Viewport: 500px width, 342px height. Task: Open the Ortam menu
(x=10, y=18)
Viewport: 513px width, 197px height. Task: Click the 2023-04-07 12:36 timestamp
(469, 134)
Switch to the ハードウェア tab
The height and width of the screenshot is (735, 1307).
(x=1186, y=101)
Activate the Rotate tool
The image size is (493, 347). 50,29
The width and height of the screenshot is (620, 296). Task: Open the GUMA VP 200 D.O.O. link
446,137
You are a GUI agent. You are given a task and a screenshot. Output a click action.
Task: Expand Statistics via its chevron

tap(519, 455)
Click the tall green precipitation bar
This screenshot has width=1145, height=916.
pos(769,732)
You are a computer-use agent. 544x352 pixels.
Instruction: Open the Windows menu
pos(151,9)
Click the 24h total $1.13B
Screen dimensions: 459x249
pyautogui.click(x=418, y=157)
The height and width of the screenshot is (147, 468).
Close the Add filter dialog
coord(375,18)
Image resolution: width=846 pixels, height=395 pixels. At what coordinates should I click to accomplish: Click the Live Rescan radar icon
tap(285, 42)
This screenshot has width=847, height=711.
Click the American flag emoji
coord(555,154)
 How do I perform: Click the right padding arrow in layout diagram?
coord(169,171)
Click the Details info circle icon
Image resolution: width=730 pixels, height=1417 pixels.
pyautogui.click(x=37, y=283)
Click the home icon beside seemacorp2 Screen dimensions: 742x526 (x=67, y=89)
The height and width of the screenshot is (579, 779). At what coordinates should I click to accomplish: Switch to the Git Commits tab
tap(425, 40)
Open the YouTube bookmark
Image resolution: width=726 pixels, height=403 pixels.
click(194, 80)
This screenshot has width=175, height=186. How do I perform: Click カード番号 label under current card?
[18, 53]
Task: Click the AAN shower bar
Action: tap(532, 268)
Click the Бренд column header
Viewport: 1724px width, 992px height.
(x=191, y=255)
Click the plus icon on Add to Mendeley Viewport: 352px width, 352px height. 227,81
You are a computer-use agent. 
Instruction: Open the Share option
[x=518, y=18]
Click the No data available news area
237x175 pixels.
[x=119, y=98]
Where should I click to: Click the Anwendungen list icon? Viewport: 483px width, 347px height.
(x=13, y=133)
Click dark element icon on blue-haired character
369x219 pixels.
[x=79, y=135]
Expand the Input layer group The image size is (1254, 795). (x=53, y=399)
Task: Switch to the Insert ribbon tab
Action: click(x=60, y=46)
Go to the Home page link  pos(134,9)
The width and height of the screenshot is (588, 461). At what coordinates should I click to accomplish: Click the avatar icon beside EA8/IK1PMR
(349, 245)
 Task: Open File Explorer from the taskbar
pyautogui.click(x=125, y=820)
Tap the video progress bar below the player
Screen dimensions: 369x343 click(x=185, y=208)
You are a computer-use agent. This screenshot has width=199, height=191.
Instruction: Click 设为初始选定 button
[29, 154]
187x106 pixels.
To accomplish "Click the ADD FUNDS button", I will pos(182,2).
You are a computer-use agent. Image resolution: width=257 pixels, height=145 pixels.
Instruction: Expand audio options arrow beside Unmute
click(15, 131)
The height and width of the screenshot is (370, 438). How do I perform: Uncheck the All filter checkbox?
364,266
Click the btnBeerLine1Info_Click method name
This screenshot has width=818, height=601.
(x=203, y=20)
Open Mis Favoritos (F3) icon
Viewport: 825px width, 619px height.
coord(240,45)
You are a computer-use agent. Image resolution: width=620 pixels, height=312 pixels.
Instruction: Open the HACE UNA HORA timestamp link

#### Task:
Only the lines from the one containing "Click the plus" through the last line of the entries above should be copied, exactly as written.

#### Exercise result:
Click the plus icon on Add to Mendeley Viewport: 352px width, 352px height. 227,81
You are a computer-use agent. 
Instruction: Open the Share option
[x=518, y=18]
Click the No data available news area
237x175 pixels.
[x=119, y=98]
Where should I click to: Click the Anwendungen list icon? Viewport: 483px width, 347px height.
(x=13, y=133)
Click dark element icon on blue-haired character
369x219 pixels.
[x=79, y=135]
Expand the Input layer group The image size is (1254, 795). (x=53, y=399)
Task: Switch to the Insert ribbon tab
Action: click(x=60, y=46)
Go to the Home page link  pos(134,9)
The width and height of the screenshot is (588, 461). At what coordinates should I click to accomplish: Click the avatar icon beside EA8/IK1PMR
(349, 245)
 Task: Open File Explorer from the taskbar
pyautogui.click(x=125, y=820)
Tap the video progress bar below the player
Screen dimensions: 369x343 click(x=185, y=208)
You are a computer-use agent. This screenshot has width=199, height=191.
Instruction: Click 设为初始选定 button
[29, 154]
187x106 pixels.
To accomplish "Click the ADD FUNDS button", I will pos(182,2).
You are a computer-use agent. Image resolution: width=257 pixels, height=145 pixels.
Instruction: Expand audio options arrow beside Unmute
click(15, 131)
The height and width of the screenshot is (370, 438). How do I perform: Uncheck the All filter checkbox?
364,266
Click the btnBeerLine1Info_Click method name
This screenshot has width=818, height=601.
(x=203, y=20)
Open Mis Favoritos (F3) icon
Viewport: 825px width, 619px height.
coord(240,45)
You are a computer-use agent. Image resolution: width=620 pixels, height=312 pixels.
Instruction: Open the HACE UNA HORA timestamp link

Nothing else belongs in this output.